### SUPPLIED INFORMATION

=======

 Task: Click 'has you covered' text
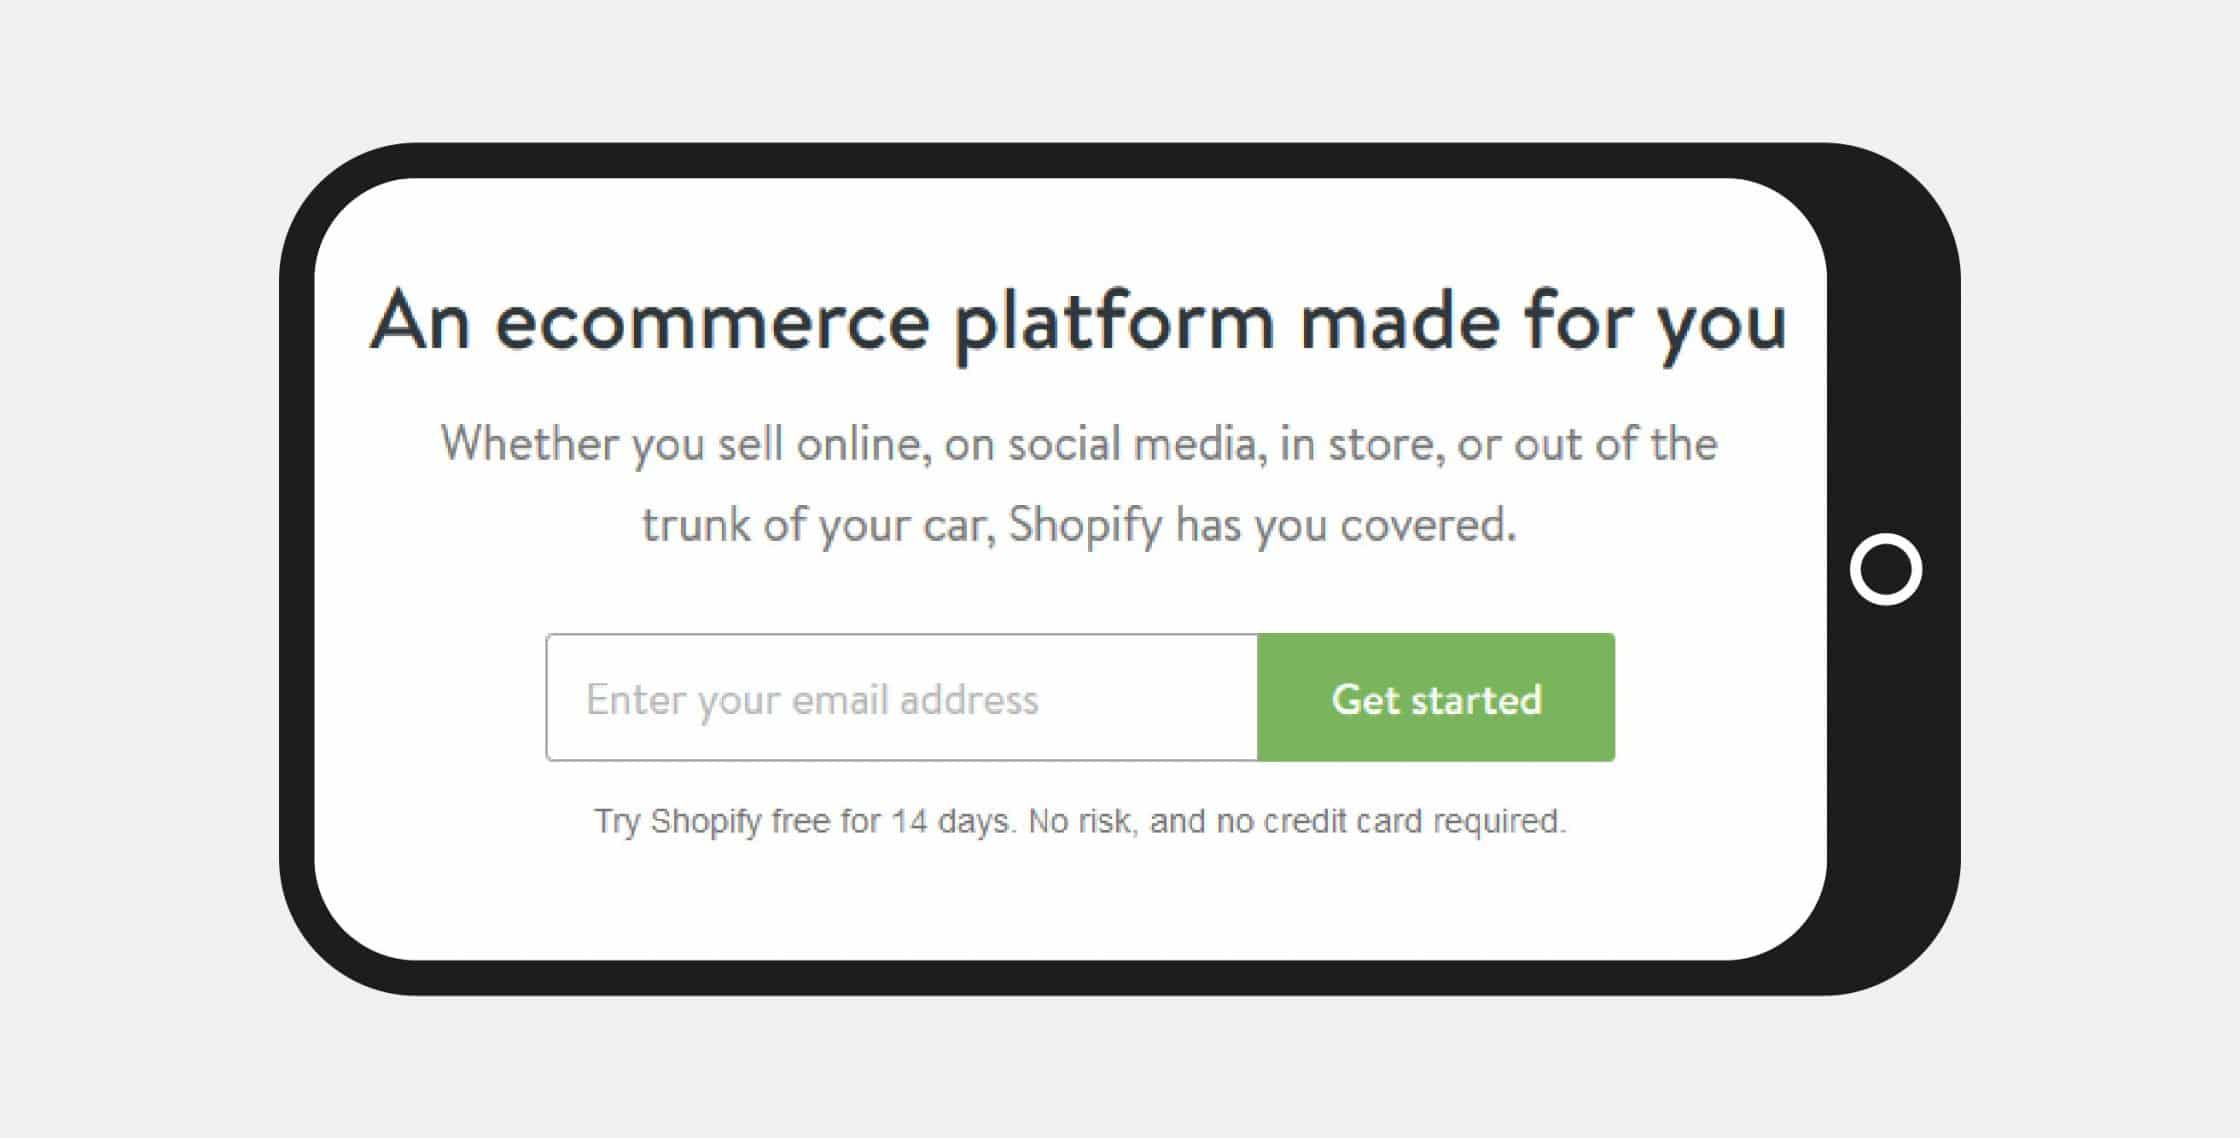coord(1340,524)
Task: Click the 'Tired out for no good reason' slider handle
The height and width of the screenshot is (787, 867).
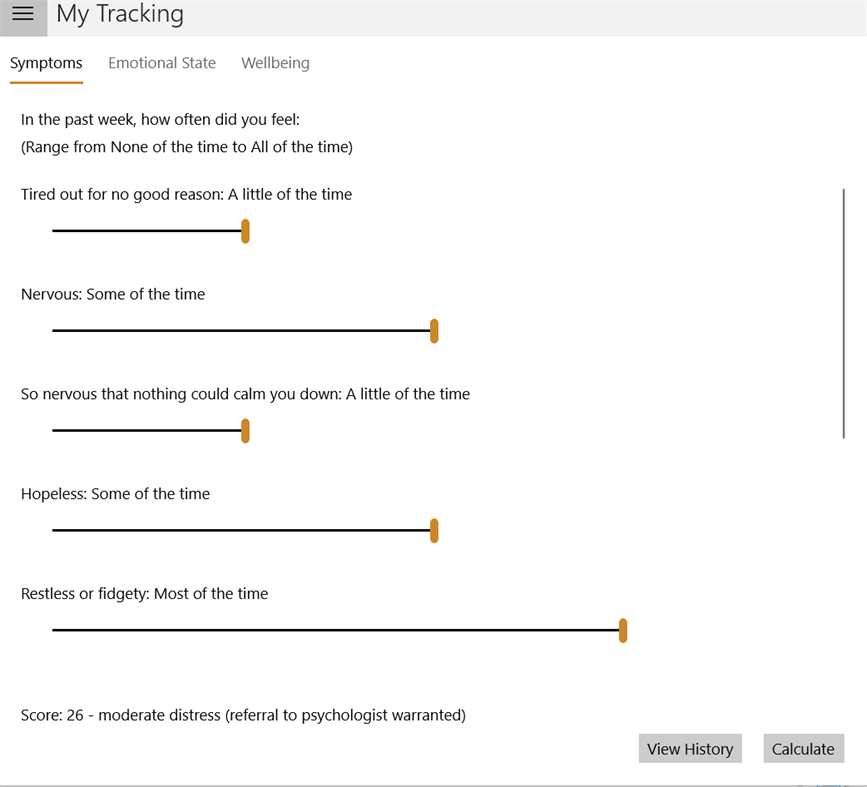Action: tap(245, 231)
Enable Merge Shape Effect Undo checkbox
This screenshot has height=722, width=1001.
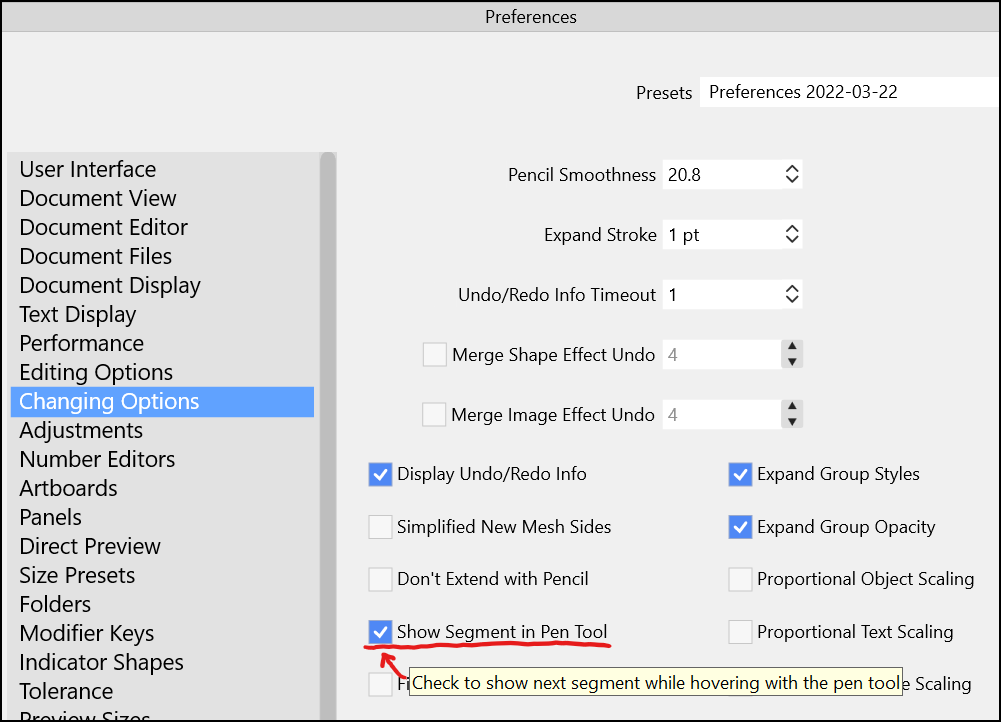434,355
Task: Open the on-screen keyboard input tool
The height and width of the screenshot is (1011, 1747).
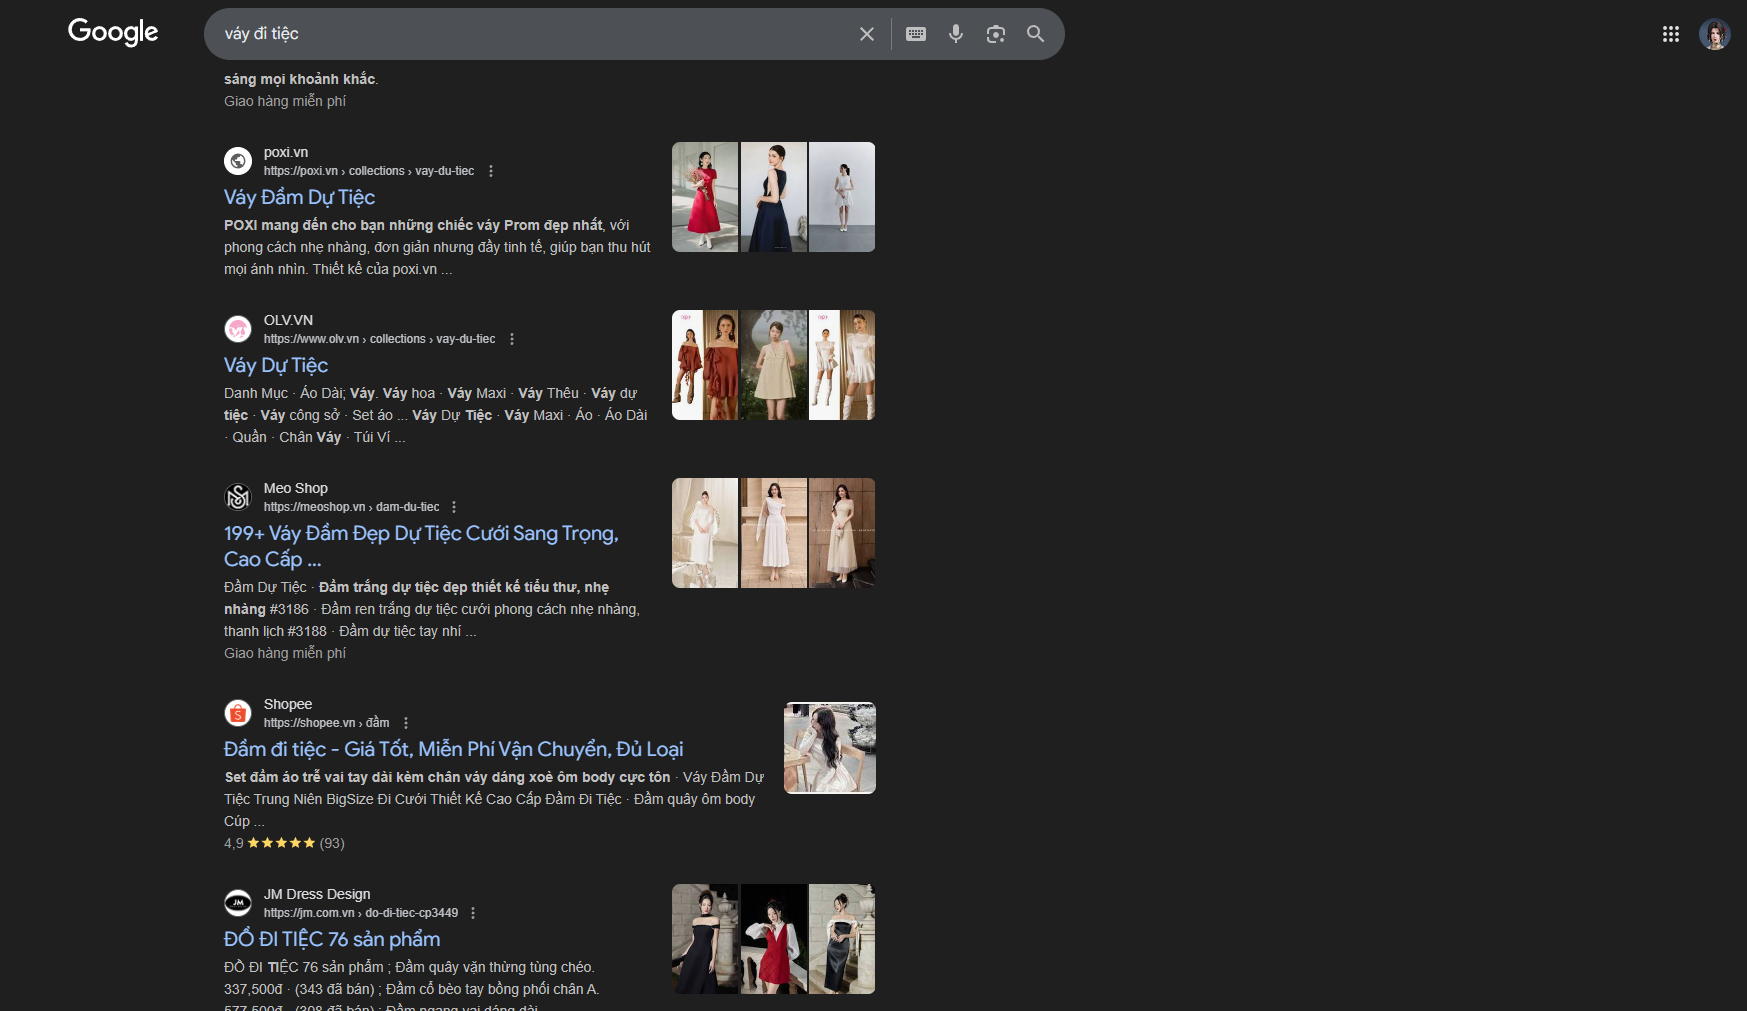Action: [x=915, y=34]
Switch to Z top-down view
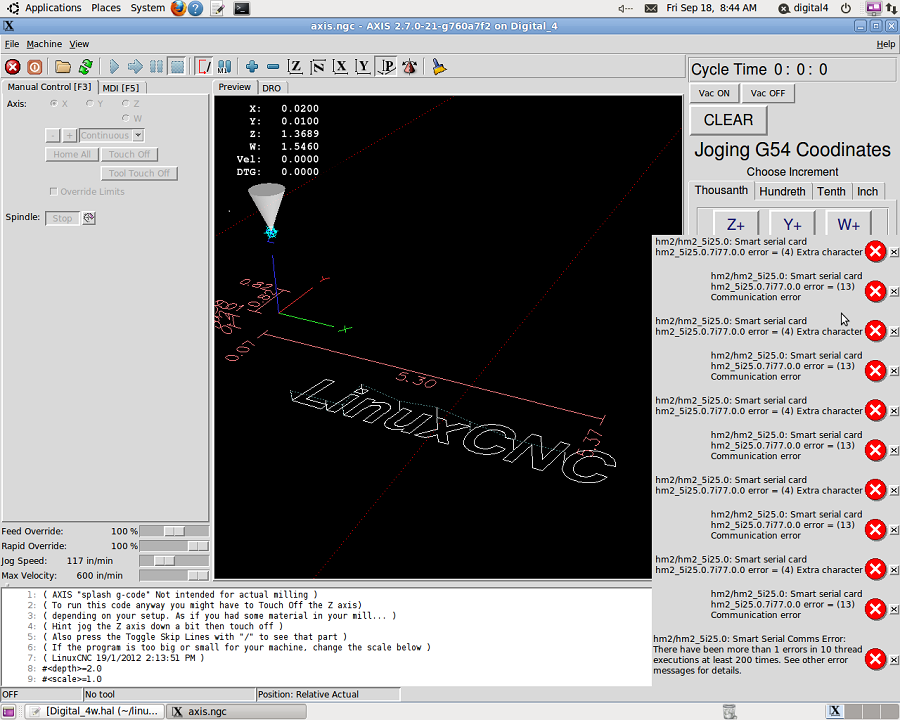900x720 pixels. coord(296,67)
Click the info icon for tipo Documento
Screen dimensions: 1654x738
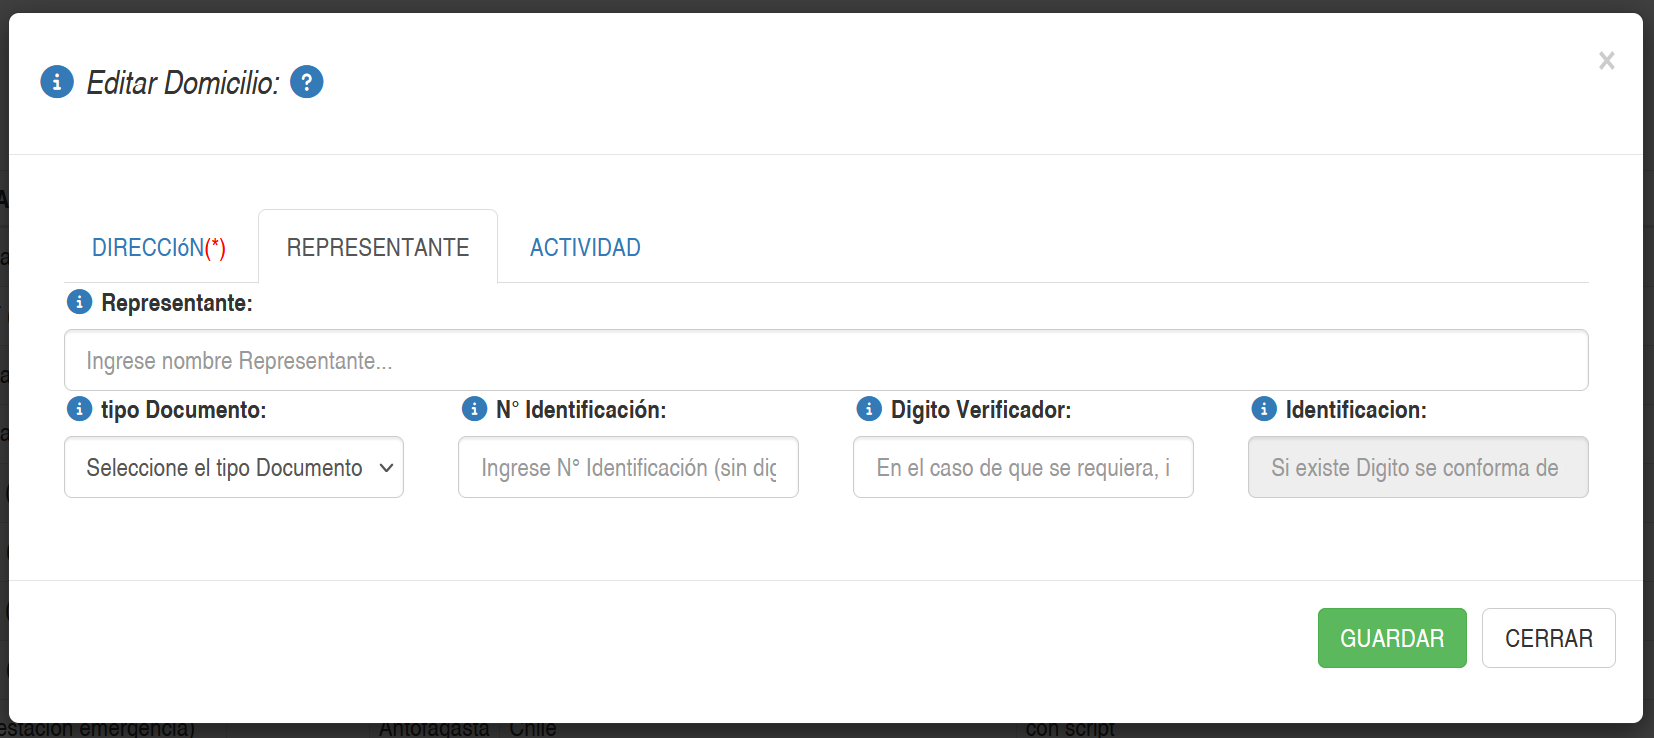(79, 409)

=======

### INSTRUCTIONS TO FOLLOW
Restate the listing word for word, pictures excluded.

### TASK SOLUTION
 Task: Click 'has you covered' text
coord(1340,524)
Task: Click the 'Tired out for no good reason' slider handle
The height and width of the screenshot is (787, 867).
Action: tap(245, 231)
Enable Merge Shape Effect Undo checkbox
This screenshot has height=722, width=1001.
434,355
Task: Open the on-screen keyboard input tool
The height and width of the screenshot is (1011, 1747).
Action: [x=915, y=34]
Switch to Z top-down view
900x720 pixels. coord(296,67)
Click the info icon for tipo Documento
Screen dimensions: 1654x738
(79, 409)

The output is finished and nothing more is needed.